GIVEN RECORDS:
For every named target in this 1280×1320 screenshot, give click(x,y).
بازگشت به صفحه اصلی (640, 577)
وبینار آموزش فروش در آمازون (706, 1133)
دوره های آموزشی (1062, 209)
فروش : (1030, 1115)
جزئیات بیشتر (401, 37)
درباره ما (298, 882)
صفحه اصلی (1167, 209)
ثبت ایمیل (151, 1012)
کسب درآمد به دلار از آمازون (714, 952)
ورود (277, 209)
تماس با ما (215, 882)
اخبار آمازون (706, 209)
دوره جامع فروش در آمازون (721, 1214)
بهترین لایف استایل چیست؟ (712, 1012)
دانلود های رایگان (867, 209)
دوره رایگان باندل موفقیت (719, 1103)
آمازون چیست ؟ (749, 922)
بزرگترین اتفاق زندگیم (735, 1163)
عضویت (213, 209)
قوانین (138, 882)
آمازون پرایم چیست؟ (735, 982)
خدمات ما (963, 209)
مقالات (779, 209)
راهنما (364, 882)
...
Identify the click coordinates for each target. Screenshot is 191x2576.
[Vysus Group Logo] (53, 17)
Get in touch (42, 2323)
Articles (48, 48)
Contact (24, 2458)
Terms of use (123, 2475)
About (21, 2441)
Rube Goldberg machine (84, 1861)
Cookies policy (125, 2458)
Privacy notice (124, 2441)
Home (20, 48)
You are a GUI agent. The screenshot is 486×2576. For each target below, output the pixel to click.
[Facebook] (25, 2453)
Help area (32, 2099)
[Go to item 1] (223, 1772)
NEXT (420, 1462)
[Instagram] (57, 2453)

PROBLEM REQUIREMENTS:
Counting only lines that contain "each", say how many there are in the material above, and add nothing.

THE COMPLETED TASK:
2